Arsenal 5-2 Spurs | A few thoughts 24 hours on

I’m a little late to the party with this piece, so I’ll dispense with the regular match report format as I’m sure everyone’s seen the incidents by now. I do, however, have a few observations to make after this glorious victory.

Emirates was rocking!
After a difficult, frustrating season this result was the perfect tonic. To beat Spurs by a scrappy goal would’ve been reason enough to leap around like excited children, but to get to do it five times after the game looked lost was amazing. Anybody who calls our place the library is clearly a tool.

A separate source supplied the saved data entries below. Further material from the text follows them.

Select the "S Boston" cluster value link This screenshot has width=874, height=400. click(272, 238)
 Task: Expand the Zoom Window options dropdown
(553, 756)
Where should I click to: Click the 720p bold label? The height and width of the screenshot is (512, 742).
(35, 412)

We showed excellent character and spirit
This game reminded me so much of the 5-3 victory at Chelsea. Not only because of the similar scoreline, but also that we were poor at the back and fell behind to some slack defending. On that occasion as well as yesterday we responded very well. In contrast to the recent lack of drive and spirit against Sunderland and Milan, we showed great desire and belief to get back into the game and eventually claim victory.

Our wonderful attacking is undermined by some seriously inadequate defending
Enough’s been said already about how shaky we were at the back yesterday, but what hasn’t been mentioned is how little Spurs had to do to create good opportunities. It wasn’t as if Bale danced his way through our defence or Modric played any world-class through balls. Our positioning was so abysmal that Spurs got through us with straightforward passing. Witness Adebayor’s simple pass to Saha who was in acres for the first goal.

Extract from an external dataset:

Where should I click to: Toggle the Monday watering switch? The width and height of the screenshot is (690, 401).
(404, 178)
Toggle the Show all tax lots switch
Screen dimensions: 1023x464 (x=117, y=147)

Arsenal v Tottenham Hotspur - Premier League

Arsenal celebrate a fantastic result

Theo’s performance perfectly symbolised Arsenal’s inconsistent season
My friends and I noted that with Arshavin gone, the more ‘angry’ regulars at the Emirates needed a new focal point for their ire. Theo seemed to be the target of choice. The criticism of him was pretty well justified given his lackadaisical and mediocre performances recently, and he hasn’t helped himself by reportedly demanding a new contract worth £90k a week. However, when dealing with a confidence player like Theo the worst thing to do is undermine his confidence even further and he proceeded to have a shocker in the first half as the boo boys vented their frustrations on him.

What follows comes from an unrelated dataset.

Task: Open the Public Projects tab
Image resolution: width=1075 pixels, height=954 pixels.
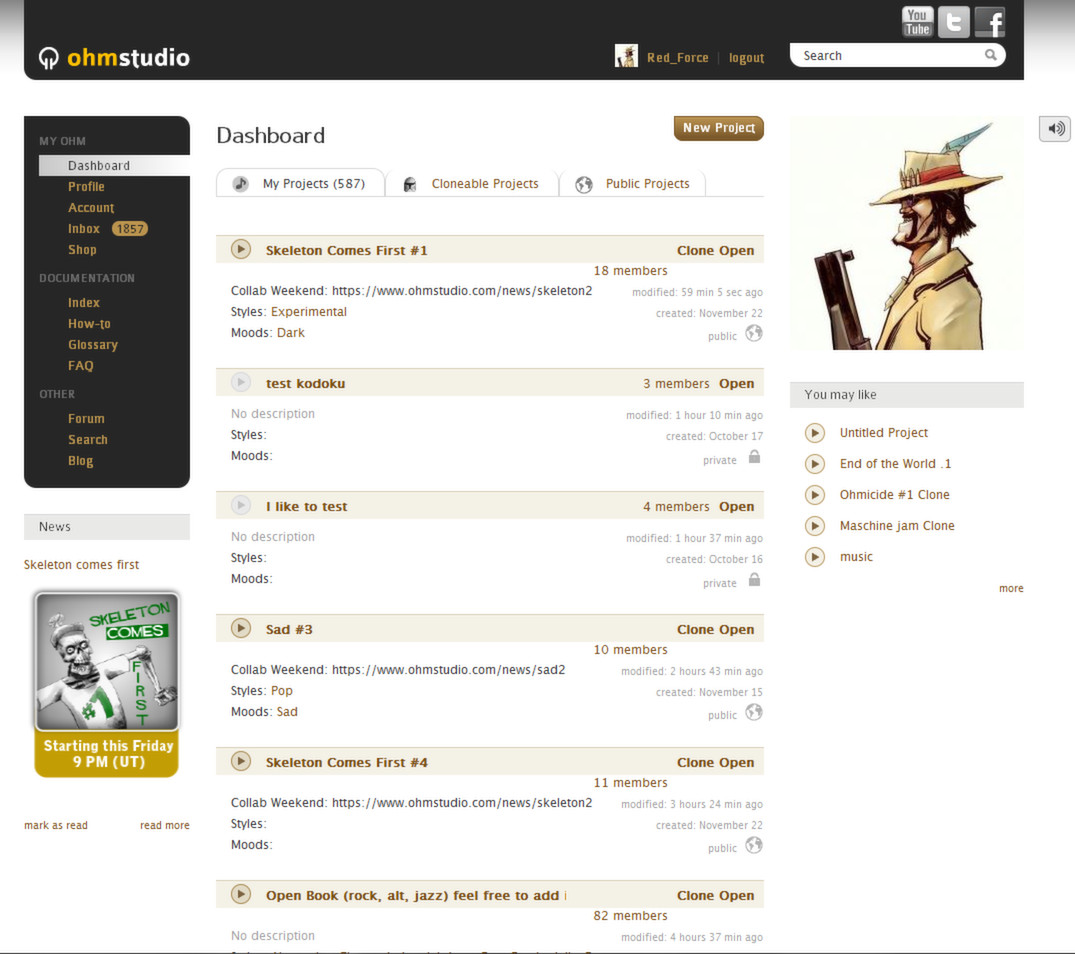Action: [x=647, y=183]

Seemingly buoyed by our quick comeback though, Theo was a different animal in the second half. He worked much harder and took his two goals brilliantly. Suddenly he looked like the player everyone hoped he could be, full of confidence and a threat every time we broke. Crap one minute, brilliant the next — a bit like Arsenal recently.

Here’s what I mean. Take our last five fixtures:

Blackburn (W) 7-1
Sunderland (W) 2-1
Milan (L) 0-4
Sunderland (L) 0-2
Spurs (W) 5-2

So in chronological order we’ve been brilliant, good, crap, crap, brilliant. If that’s not the definition of an inconsistent team I don’t know what is. And if Theo’s not the definition of an inconsistent player I don’t know who is. Let’s hope that starts to change now.

Rosicky, Benayoun and Arteta showed how important experience is
Rosicky may have got most nods for Man of the Match, but Benayoun wasn’t far behind in my opinion. I was very impressed with his workrate and determination and it shows how crucial it is to have a few wise old heads out there who won’t panic or throw in the towel at 2-0 down.

A pressing game yields results — we need to do it all the time
For our fifth goal, Walcott and Arteta harried and pressed Assou-Ekotto and King in their own half. They were in their faces and didn’t give them time to build an attack, forcing King to lump it anywhere. Song collected the loose ball, played in Theo and he rifled home number five.

Why can’t we do that all the time? Sunderland did it very effectively against us last week, but pressing is not just for defensive teams. Barcelona do it every time they lose possession and do it well. That’s what we need to do all the time in every game, not just when we’re 4-2 ahead and the adrenaline is pumping.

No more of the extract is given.